Please copy all of the material below, keeping every line unchanged.
** START OF Extracted information **
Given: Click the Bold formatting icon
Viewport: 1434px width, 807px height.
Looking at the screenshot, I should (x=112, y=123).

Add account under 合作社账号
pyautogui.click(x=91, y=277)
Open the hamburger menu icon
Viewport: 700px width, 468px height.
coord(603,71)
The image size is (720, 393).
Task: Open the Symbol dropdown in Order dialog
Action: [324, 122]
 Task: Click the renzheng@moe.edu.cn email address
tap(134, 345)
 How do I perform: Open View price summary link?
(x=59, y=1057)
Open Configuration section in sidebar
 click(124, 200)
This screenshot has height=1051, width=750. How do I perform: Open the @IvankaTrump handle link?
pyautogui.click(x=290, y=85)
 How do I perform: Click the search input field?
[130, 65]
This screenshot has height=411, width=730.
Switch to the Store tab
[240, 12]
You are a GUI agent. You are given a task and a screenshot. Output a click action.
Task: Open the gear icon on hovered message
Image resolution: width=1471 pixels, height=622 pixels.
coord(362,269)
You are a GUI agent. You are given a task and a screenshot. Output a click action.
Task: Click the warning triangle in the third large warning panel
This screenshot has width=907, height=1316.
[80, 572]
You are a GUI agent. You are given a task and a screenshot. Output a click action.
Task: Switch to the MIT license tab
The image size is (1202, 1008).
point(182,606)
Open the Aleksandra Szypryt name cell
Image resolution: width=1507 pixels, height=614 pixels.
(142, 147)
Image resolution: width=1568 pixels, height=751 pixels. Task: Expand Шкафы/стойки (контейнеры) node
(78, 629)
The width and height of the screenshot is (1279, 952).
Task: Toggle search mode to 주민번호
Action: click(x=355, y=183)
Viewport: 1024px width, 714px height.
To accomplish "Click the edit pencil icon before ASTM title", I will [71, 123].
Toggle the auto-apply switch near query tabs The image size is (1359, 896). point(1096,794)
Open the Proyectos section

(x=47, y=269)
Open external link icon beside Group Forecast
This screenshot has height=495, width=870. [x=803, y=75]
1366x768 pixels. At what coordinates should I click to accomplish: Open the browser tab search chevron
** END OF Extracted information **
- _Solution to the exercise_:
Given: Click the Bold formatting icon
Viewport: 1434px width, 807px height.
Looking at the screenshot, I should (x=112, y=123).

Add account under 合作社账号
pyautogui.click(x=91, y=277)
Open the hamburger menu icon
Viewport: 700px width, 468px height.
coord(603,71)
The image size is (720, 393).
Task: Open the Symbol dropdown in Order dialog
Action: [324, 122]
 Task: Click the renzheng@moe.edu.cn email address
tap(134, 345)
 How do I perform: Open View price summary link?
(x=59, y=1057)
Open Configuration section in sidebar
 click(124, 200)
This screenshot has height=1051, width=750. How do I perform: Open the @IvankaTrump handle link?
pyautogui.click(x=290, y=85)
 How do I perform: Click the search input field?
[130, 65]
This screenshot has height=411, width=730.
Switch to the Store tab
[240, 12]
You are a GUI agent. You are given a task and a screenshot. Output a click action.
Task: Open the gear icon on hovered message
Image resolution: width=1471 pixels, height=622 pixels.
coord(362,269)
You are a GUI agent. You are given a task and a screenshot. Output a click action.
Task: Click the warning triangle in the third large warning panel
This screenshot has width=907, height=1316.
[80, 572]
You are a GUI agent. You are given a task and a screenshot. Output a click action.
Task: Switch to the MIT license tab
The image size is (1202, 1008).
point(182,606)
Open the Aleksandra Szypryt name cell
Image resolution: width=1507 pixels, height=614 pixels.
(142, 147)
Image resolution: width=1568 pixels, height=751 pixels. Task: Expand Шкафы/стойки (контейнеры) node
(78, 629)
The width and height of the screenshot is (1279, 952).
Task: Toggle search mode to 주민번호
Action: click(x=355, y=183)
Viewport: 1024px width, 714px height.
To accomplish "Click the edit pencil icon before ASTM title", I will [71, 123].
Toggle the auto-apply switch near query tabs The image size is (1359, 896). point(1096,794)
Open the Proyectos section

(x=47, y=269)
Open external link icon beside Group Forecast
This screenshot has height=495, width=870. [x=803, y=75]
1366x768 pixels. At what coordinates should I click to accomplish: Open the browser tab search chevron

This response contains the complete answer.